Extrait Jerusalem and the state of exception

Publié le par olivier Legrand

IV.3 The force of law without law
    The great interest of Agemben analysis come from it focuses on the relation between power and law. The juridical vision of power postulates that the legitimacy of power comes from the law, its application and enforcement. Agamben critiques his idea that power and law work always in accordance that the power presuppose and result from the law. His critic is mainly directed at liberal perceptions of democratic sovereignty (Yiftachel 2008). The state of exception corresponds to this disjunction between the law and its enforcement. The Oslo Agreements and the House demolition in Jerusalem provide example of a "force of law without law’’(Agamben  2005: 39).
As noted by Hanafi, Oslo Accords are a clear example of how the temporary can become permanent. The obligations of the Oslo accords have not just been simply abrogated: one hand the Israeli government continues to support the colonization and on the other and it uses its formal control over the zone C to block Palestinian's development, shows that the state of exception is the produce of a selective and differential suspension of the law.

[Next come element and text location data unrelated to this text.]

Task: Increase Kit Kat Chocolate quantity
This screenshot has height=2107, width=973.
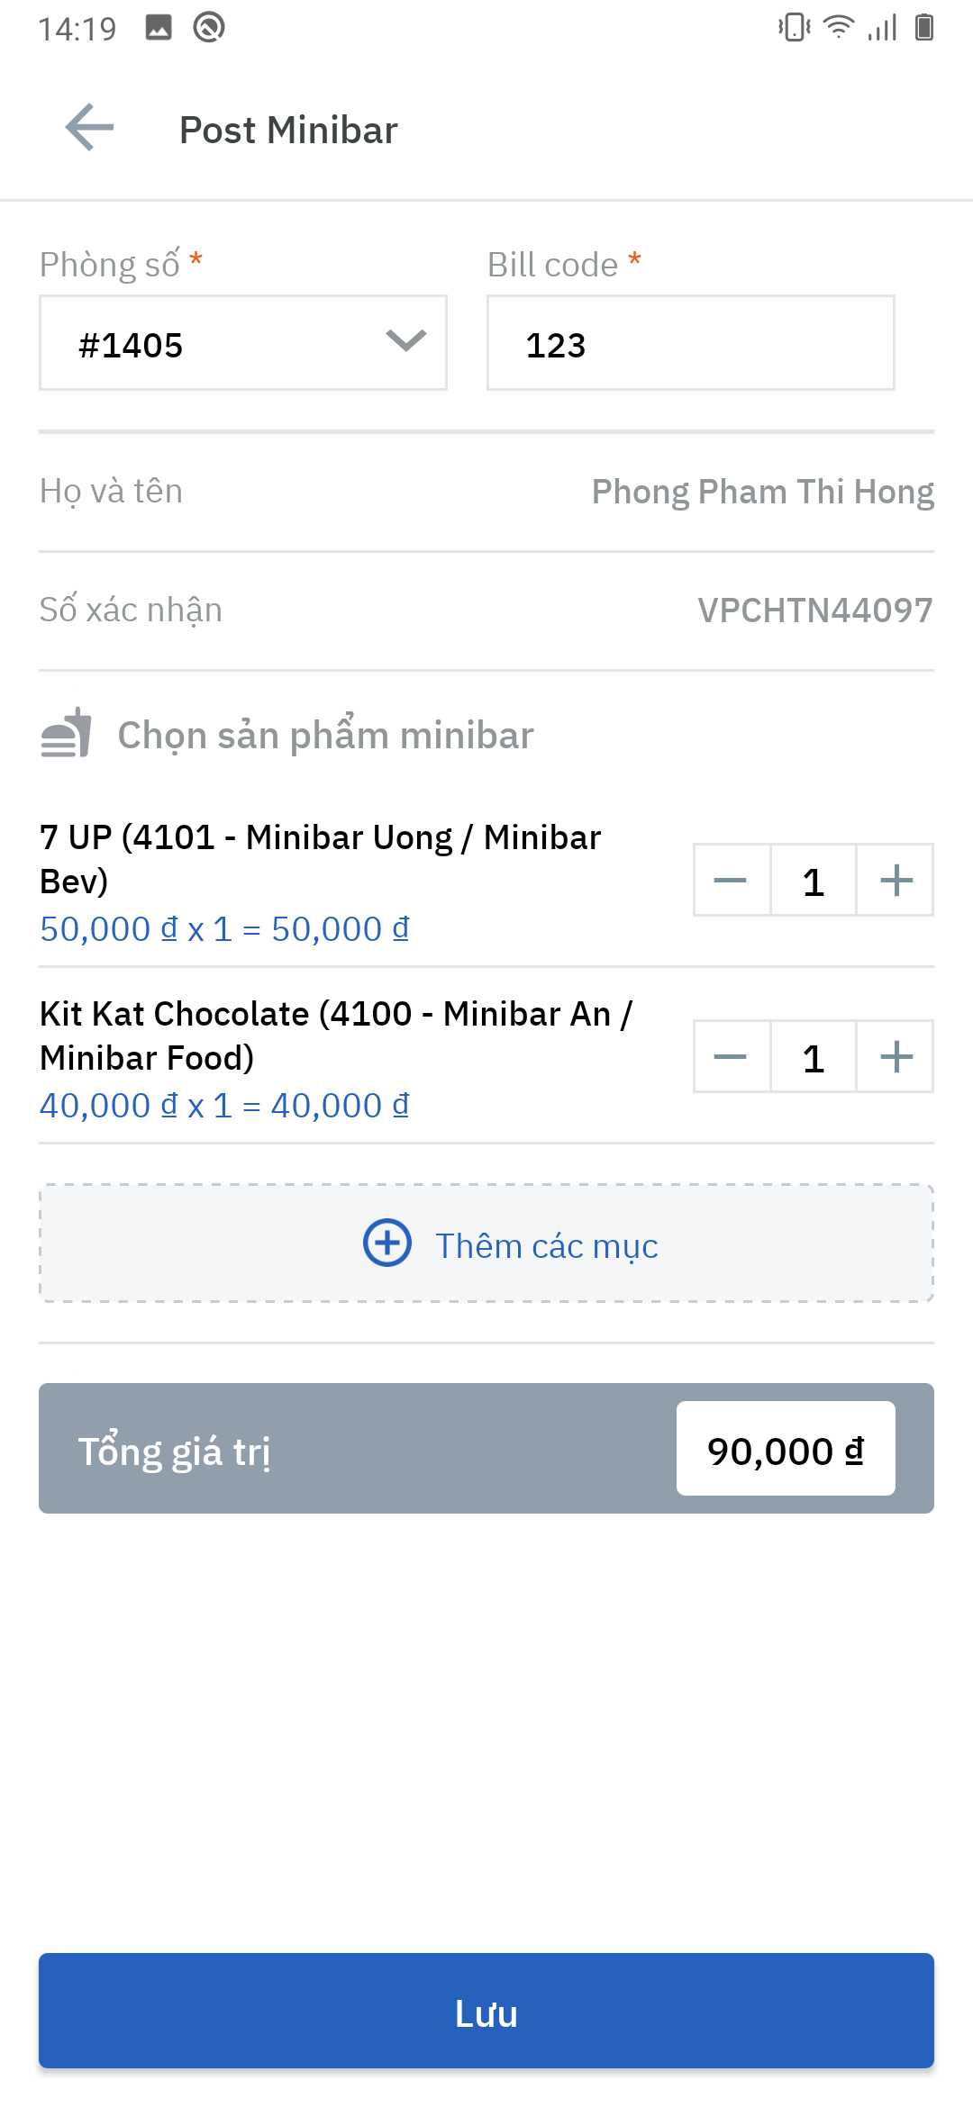Action: (x=896, y=1057)
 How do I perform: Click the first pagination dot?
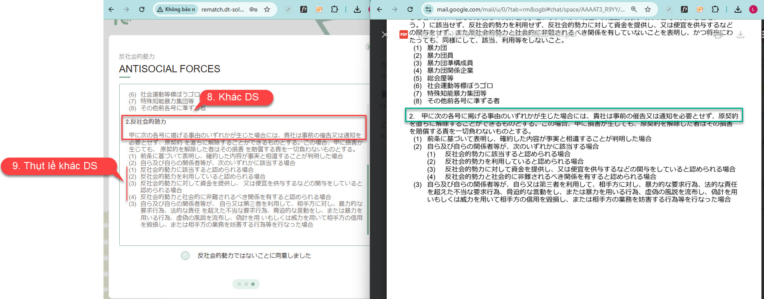(239, 284)
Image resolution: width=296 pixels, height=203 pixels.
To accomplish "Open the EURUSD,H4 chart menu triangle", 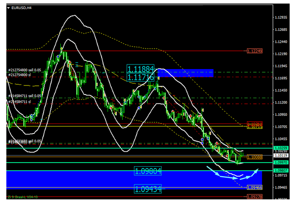I will (9, 7).
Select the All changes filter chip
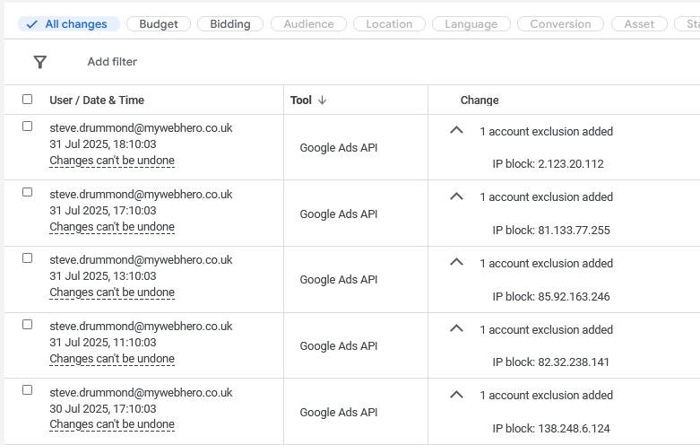Screen dimensions: 700x445 click(x=68, y=24)
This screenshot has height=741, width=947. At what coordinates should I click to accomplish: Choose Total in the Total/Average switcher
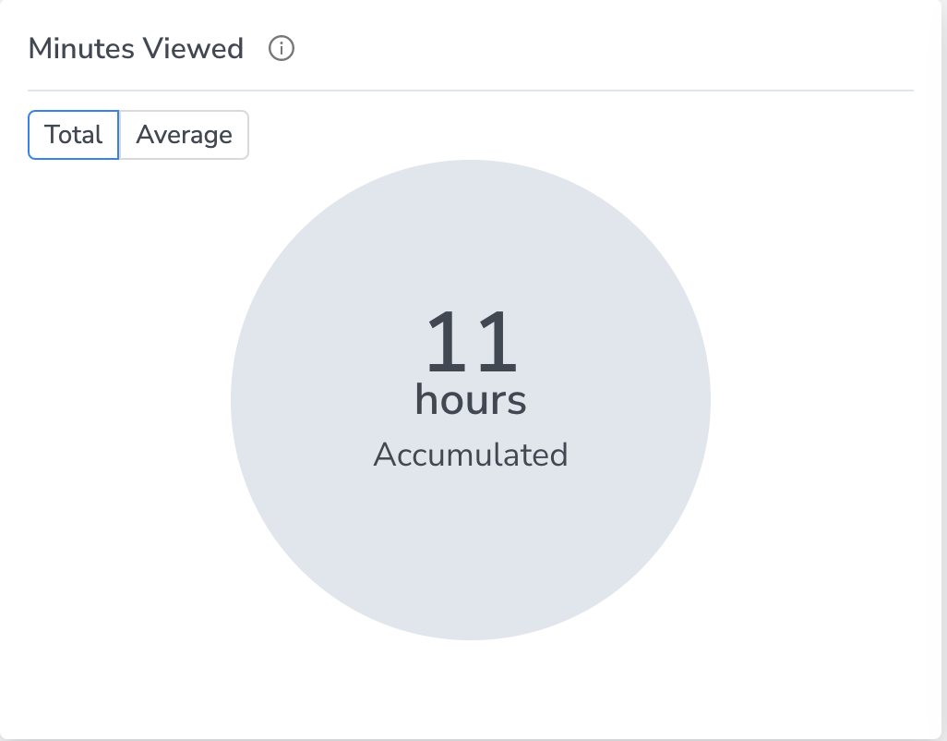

The process of house demolition is another example of how the power which normally comes from the application of the law can be exercise without law. The result of the Israeli planning restrictions has commonly been the "illegal" building by Palestinian to accommodate their housing needs. The stamps of "illegality" then provide Israel the right under their laws to demolish buildings for lack of building permit. According to Amir in 2001, on the Palestinian land in East Jerusalem 6,957 acres (39.5% of East Jerusalem, 61.3% of the not expropriated land) have not yet been planned, the building located in this gray zone, which may pre-existing to the law and even the state, fall inside the "illegality" and hence can be destroy. Kaminker told how the court was flooded with letters saying "that Mr. Adu al-Hawa, or whoever, could not get a license today because his land was not planned but that it soon would be planned and in the future he would be able to get a license" (1996:9). This shows how the force of the law, house demolition for illegality, can occur without law, the absence of planning. More broadly the list of limitations on the Palestinian development push their development inside the illegality, but by refusing to set up a planning able to answers to the Palestinian housing need the planning authority do not work in accordance to its own duty. This is also another example of the "municipalization" of what in reality are decisions with international ramifications, the manipulation of demographic proportions on land whose control was achieved militarily is against international law, which states that "The occupying power shall not deport or transfer parts of its own civilian population into the territory it occupies" (Article 49 (6) of the Fourth Geneva Convention).
    The state of exception thus ‘‘separates the norm from its application in order to make its application possible’’(Agamben, 2005: 36).But this 'techniques of government' cannot be limit to the sphere of the state and must encompass all the political space, from the local to the global.